Task to complete: Every entry below, first to last, should be restated word for word.

Data for review:
◆ ◆ ◆ ◆ ◆
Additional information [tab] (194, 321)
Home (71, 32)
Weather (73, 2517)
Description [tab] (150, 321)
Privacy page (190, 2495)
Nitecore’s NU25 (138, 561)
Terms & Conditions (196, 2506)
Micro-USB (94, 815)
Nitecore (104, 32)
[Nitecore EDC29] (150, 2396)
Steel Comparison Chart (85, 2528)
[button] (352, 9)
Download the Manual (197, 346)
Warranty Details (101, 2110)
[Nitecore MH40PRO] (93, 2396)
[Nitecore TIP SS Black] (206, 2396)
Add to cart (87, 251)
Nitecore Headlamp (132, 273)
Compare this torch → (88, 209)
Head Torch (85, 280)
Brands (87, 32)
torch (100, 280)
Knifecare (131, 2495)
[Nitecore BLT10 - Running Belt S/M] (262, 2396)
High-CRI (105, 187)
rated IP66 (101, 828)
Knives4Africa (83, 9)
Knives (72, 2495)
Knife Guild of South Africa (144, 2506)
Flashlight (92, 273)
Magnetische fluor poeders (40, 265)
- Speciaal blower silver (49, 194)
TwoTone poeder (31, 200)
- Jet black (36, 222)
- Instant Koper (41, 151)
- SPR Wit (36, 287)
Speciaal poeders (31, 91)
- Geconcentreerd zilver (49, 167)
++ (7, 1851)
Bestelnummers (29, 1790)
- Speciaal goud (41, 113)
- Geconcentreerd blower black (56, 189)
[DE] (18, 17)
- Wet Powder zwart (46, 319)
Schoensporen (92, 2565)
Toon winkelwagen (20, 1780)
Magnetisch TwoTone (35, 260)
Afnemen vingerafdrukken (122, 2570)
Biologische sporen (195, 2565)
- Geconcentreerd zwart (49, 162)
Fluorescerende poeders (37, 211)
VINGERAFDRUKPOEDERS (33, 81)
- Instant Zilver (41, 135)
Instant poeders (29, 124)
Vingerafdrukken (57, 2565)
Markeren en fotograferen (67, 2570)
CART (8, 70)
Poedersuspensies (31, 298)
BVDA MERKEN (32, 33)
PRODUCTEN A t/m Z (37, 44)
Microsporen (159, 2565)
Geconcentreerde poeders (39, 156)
◆ ◆ ◆ ◆ ◆
Your solution:
Additional information [tab] (194, 321)
Home (71, 32)
Weather (73, 2517)
Description [tab] (150, 321)
Privacy page (190, 2495)
Nitecore’s NU25 (138, 561)
Terms & Conditions (196, 2506)
Micro-USB (94, 815)
Nitecore (104, 32)
[Nitecore EDC29] (150, 2396)
Steel Comparison Chart (85, 2528)
[button] (352, 9)
Download the Manual (197, 346)
Warranty Details (101, 2110)
[Nitecore MH40PRO] (93, 2396)
[Nitecore TIP SS Black] (206, 2396)
Add to cart (87, 251)
Nitecore Headlamp (132, 273)
Compare this torch → (88, 209)
Head Torch (85, 280)
Brands (87, 32)
torch (100, 280)
Knifecare (131, 2495)
[Nitecore BLT10 - Running Belt S/M] (262, 2396)
High-CRI (105, 187)
rated IP66 (101, 828)
Knives4Africa (83, 9)
Knives (72, 2495)
Knife Guild of South Africa (144, 2506)
Flashlight (92, 273)
Magnetische fluor poeders (40, 265)
- Speciaal blower silver (49, 194)
TwoTone poeder (31, 200)
- Jet black (36, 222)
- Instant Koper (41, 151)
- SPR Wit (36, 287)
Speciaal poeders (31, 91)
- Geconcentreerd zilver (49, 167)
++ (7, 1851)
Bestelnummers (29, 1790)
- Speciaal goud (41, 113)
- Geconcentreerd blower black (56, 189)
[DE] (18, 17)
- Wet Powder zwart (46, 319)
Schoensporen (92, 2565)
Toon winkelwagen (20, 1780)
Magnetisch TwoTone (35, 260)
Afnemen vingerafdrukken (122, 2570)
Biologische sporen (195, 2565)
- Geconcentreerd zwart (49, 162)
Fluorescerende poeders (37, 211)
VINGERAFDRUKPOEDERS (33, 81)
- Instant Zilver (41, 135)
Instant poeders (29, 124)
Vingerafdrukken (57, 2565)
Markeren en fotograferen (67, 2570)
CART (8, 70)
Poedersuspensies (31, 298)
BVDA MERKEN (32, 33)
PRODUCTEN A t/m Z (37, 44)
Microsporen (159, 2565)
Geconcentreerde poeders (39, 156)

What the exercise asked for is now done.